• _Records for the task_:
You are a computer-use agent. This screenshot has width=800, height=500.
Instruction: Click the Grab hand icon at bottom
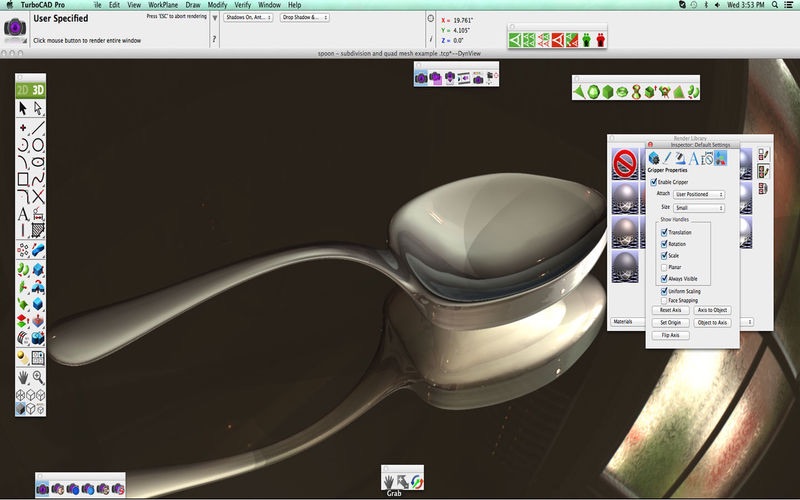coord(388,482)
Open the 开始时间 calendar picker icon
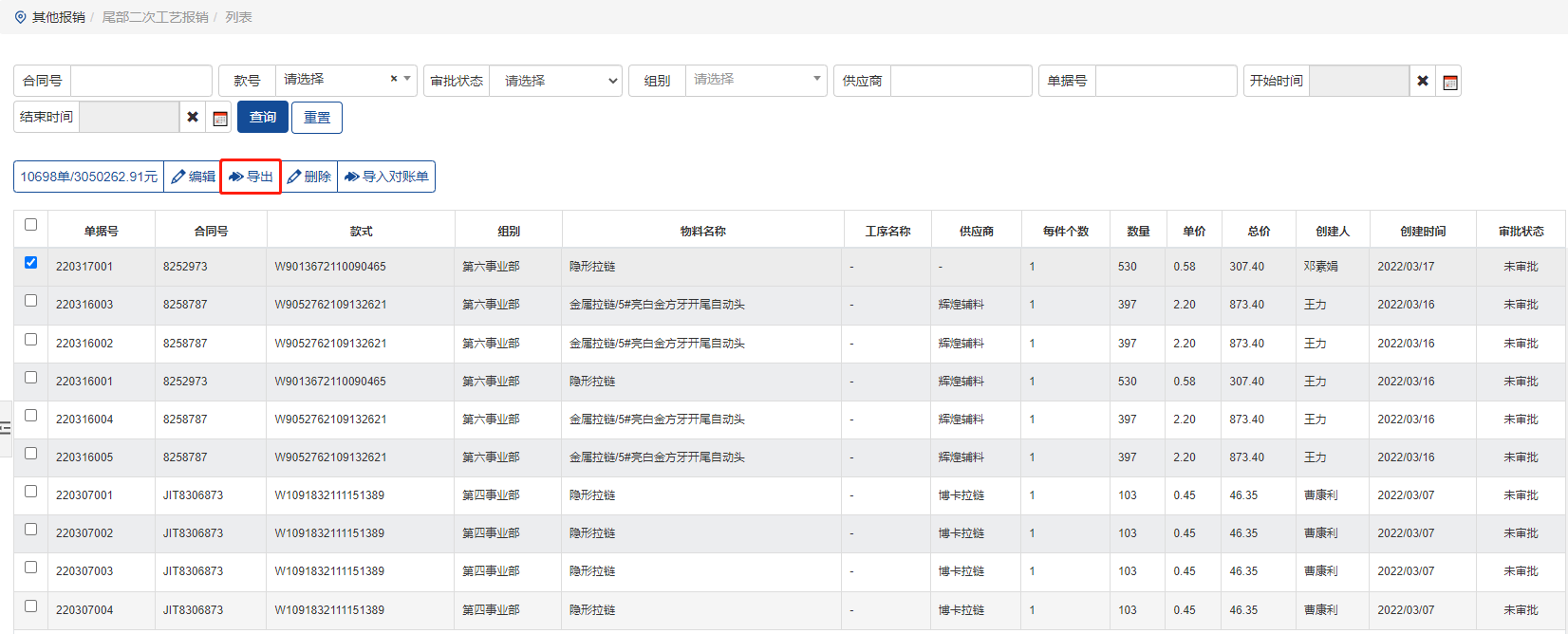The image size is (1568, 634). [x=1449, y=82]
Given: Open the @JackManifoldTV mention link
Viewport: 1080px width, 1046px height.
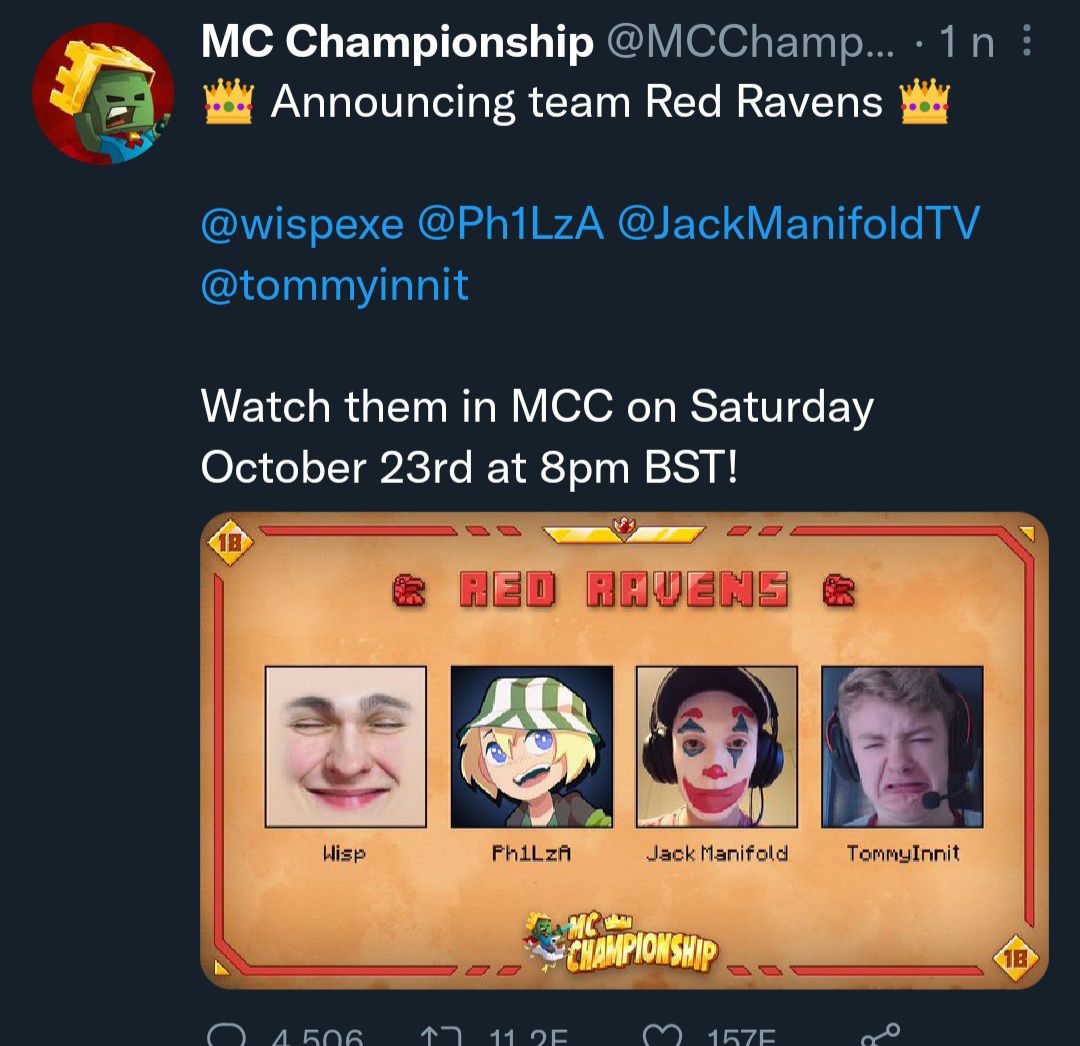Looking at the screenshot, I should point(798,224).
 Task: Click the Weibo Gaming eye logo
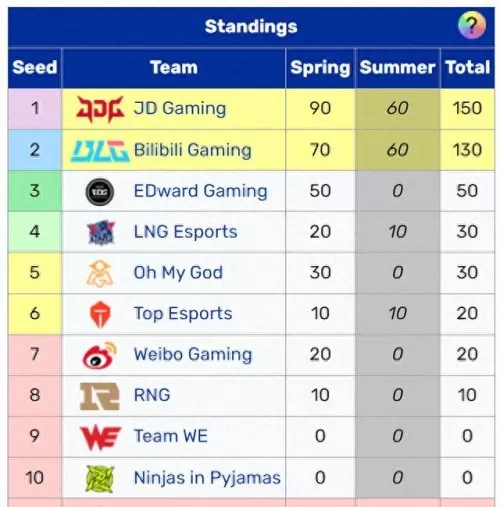100,355
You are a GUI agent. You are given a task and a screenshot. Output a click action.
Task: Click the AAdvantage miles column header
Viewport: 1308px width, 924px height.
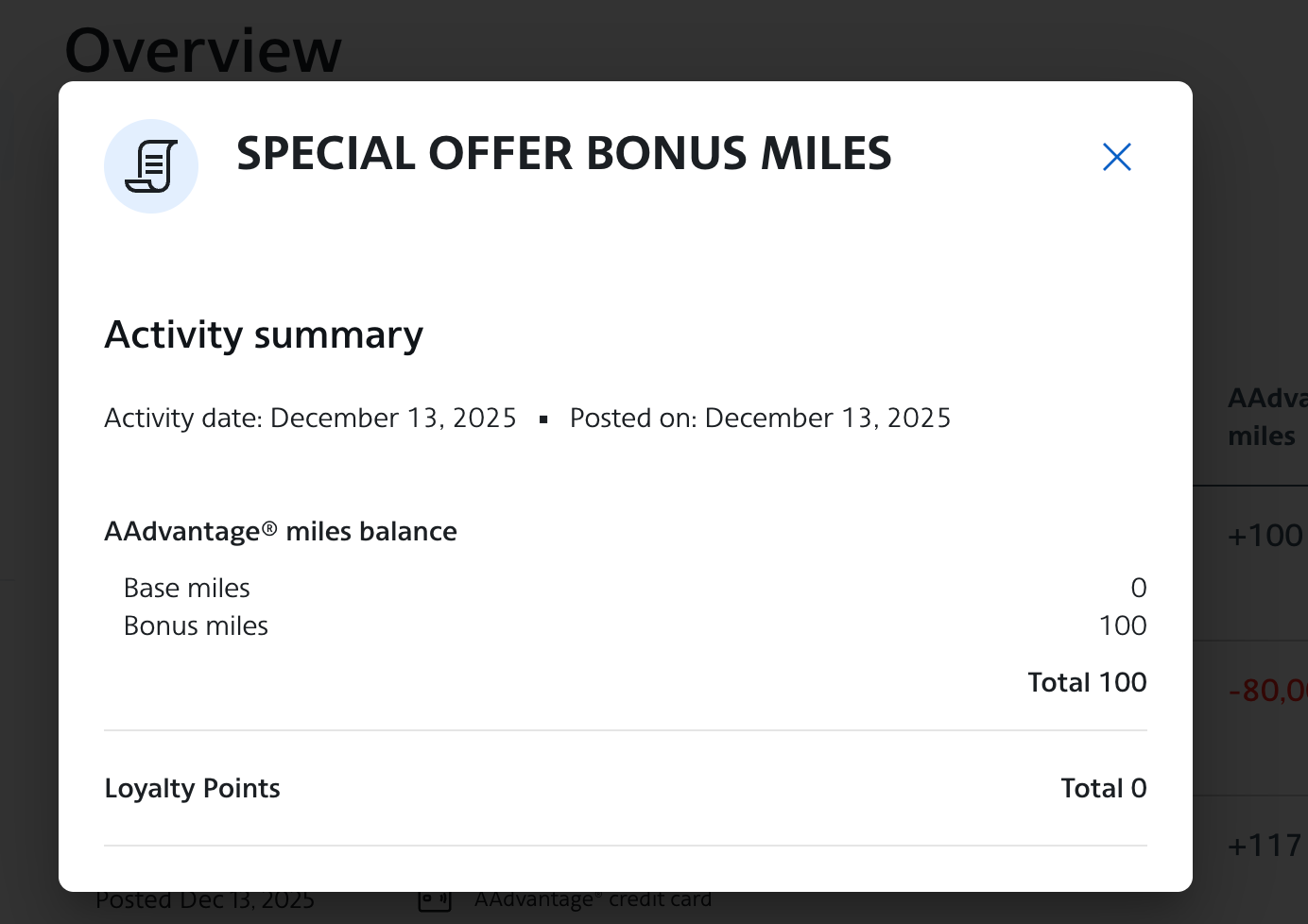tap(1265, 417)
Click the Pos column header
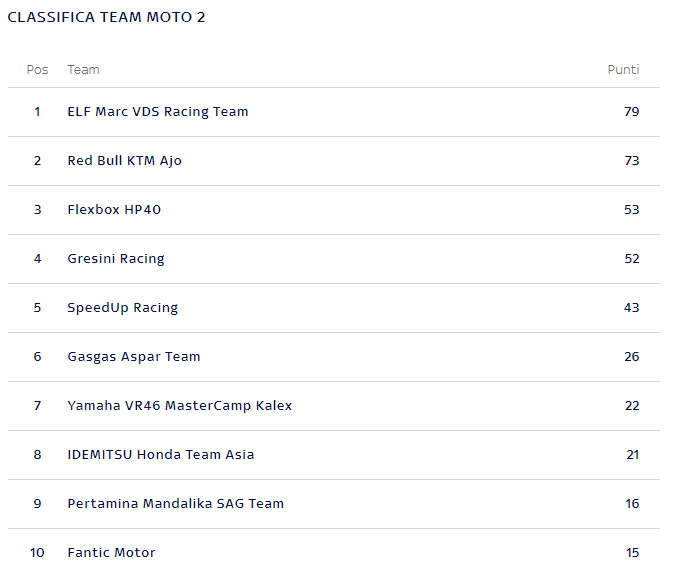Viewport: 676px width, 577px height. click(x=38, y=70)
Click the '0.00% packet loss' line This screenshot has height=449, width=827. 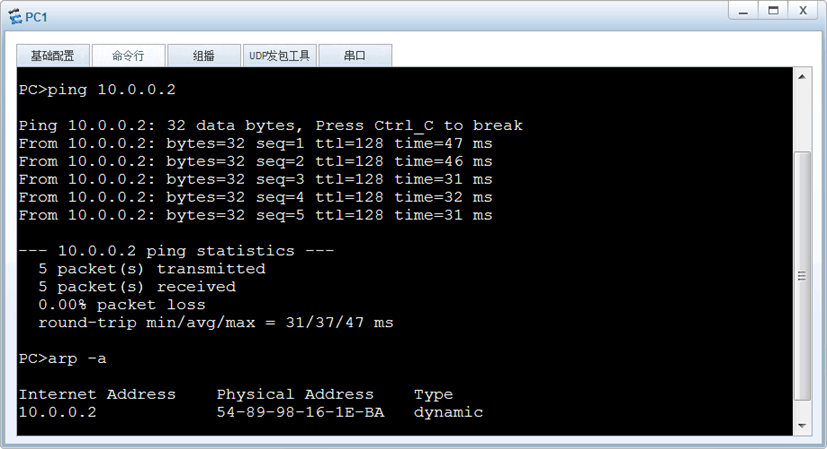pos(121,305)
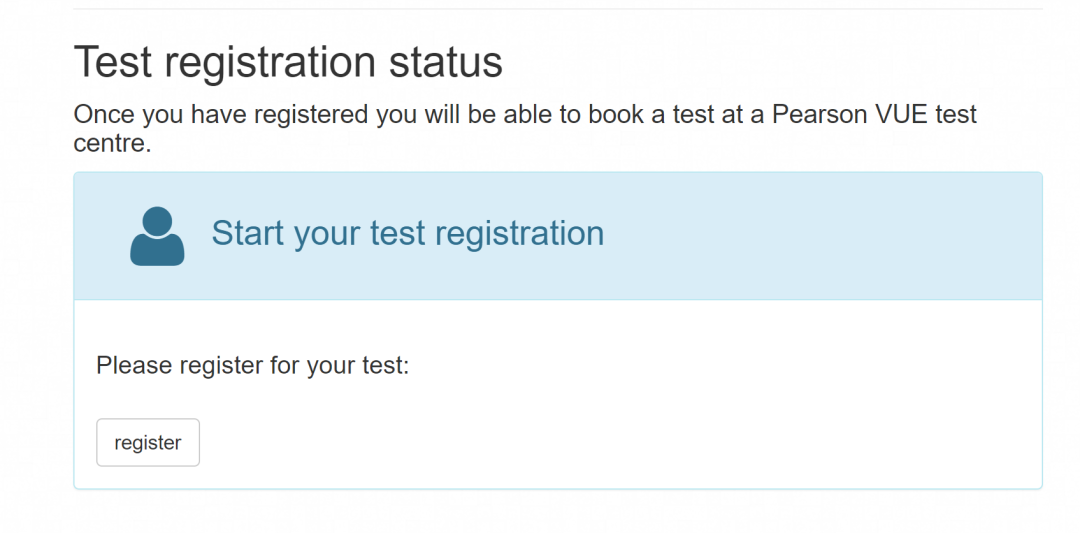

• _Exercise instructions_:
Among the records above, find each line containing the string "agent" and copy it.

• _Completed task_:
You are a computer-use agent. This screenshot has width=800, height=500.
You are a GUI agent. You are given a task and a screenshot. Output a click action.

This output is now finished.